[PROBLEM REQUIREMENTS]
Could you please find each line in the records that contains the word "notifications" and copy it?

[RECORDS]

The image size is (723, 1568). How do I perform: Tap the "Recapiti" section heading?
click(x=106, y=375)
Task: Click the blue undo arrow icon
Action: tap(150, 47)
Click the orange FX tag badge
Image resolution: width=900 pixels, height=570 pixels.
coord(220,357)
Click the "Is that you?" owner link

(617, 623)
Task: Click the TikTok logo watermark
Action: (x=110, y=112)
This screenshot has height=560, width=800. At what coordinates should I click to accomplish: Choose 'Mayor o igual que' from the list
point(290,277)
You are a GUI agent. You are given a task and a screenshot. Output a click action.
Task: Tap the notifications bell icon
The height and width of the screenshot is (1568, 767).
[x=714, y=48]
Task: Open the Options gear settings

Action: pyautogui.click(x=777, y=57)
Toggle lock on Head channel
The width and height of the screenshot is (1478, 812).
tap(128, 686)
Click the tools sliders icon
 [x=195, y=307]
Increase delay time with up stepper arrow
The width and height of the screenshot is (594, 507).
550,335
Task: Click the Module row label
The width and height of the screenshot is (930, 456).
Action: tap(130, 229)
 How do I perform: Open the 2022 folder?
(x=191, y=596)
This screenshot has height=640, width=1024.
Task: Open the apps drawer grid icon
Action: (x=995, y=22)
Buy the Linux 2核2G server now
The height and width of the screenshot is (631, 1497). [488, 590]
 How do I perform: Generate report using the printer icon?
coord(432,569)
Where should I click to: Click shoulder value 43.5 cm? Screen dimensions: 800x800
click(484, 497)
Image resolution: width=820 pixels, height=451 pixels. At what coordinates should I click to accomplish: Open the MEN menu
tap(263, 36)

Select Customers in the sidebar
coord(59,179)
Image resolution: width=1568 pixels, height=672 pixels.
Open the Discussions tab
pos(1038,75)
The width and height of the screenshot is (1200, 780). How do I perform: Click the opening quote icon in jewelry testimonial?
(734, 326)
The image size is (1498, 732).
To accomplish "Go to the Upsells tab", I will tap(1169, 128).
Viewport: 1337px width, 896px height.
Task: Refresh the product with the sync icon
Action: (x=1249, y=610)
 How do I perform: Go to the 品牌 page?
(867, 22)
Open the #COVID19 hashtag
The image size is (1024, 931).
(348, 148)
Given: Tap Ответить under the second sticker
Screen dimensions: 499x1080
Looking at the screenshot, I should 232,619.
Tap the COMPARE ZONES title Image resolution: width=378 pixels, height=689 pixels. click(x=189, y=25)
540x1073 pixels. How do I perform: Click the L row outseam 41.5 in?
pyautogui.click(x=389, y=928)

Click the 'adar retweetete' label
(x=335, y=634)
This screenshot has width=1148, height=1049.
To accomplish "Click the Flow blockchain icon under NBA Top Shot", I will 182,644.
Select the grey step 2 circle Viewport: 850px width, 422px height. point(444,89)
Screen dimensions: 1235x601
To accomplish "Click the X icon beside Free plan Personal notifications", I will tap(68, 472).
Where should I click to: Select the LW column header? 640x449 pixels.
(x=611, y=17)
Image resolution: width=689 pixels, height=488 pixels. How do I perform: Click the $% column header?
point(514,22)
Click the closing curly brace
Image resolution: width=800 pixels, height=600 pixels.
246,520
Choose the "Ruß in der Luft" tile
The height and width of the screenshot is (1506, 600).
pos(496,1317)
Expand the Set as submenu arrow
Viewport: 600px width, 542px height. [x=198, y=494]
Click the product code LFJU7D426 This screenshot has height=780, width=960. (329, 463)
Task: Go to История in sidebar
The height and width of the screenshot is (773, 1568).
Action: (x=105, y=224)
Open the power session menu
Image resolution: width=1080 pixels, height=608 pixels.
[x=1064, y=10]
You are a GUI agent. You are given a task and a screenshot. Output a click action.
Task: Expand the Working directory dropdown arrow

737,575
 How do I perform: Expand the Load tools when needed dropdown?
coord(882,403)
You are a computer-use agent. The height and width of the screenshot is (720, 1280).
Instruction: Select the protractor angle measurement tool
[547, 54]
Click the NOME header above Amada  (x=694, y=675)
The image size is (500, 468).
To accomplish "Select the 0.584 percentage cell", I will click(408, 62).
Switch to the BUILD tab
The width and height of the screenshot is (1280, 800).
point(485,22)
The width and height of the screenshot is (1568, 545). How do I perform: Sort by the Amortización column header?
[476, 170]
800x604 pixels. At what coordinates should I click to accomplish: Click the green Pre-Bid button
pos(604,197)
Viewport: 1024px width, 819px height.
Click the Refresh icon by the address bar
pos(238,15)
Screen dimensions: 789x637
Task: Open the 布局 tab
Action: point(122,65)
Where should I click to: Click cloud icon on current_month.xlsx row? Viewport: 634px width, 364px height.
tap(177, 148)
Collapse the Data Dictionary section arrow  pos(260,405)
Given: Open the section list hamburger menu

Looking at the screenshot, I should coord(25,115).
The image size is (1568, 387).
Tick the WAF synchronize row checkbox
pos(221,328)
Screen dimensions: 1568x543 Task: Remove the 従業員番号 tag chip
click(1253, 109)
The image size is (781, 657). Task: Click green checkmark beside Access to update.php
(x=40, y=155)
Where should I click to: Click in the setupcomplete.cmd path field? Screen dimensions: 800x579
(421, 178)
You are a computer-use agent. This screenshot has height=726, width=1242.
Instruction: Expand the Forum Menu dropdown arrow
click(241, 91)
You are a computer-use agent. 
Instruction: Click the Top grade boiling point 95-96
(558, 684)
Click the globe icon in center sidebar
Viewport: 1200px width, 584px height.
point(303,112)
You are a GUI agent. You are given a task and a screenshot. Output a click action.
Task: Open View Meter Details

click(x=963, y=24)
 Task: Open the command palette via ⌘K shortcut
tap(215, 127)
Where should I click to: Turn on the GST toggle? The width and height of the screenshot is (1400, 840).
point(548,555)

[WRITTEN SOLUTION]
Task: Tap the notifications bell icon
To accomplish "Click the X icon beside Free plan Personal notifications", I will tap(68, 472).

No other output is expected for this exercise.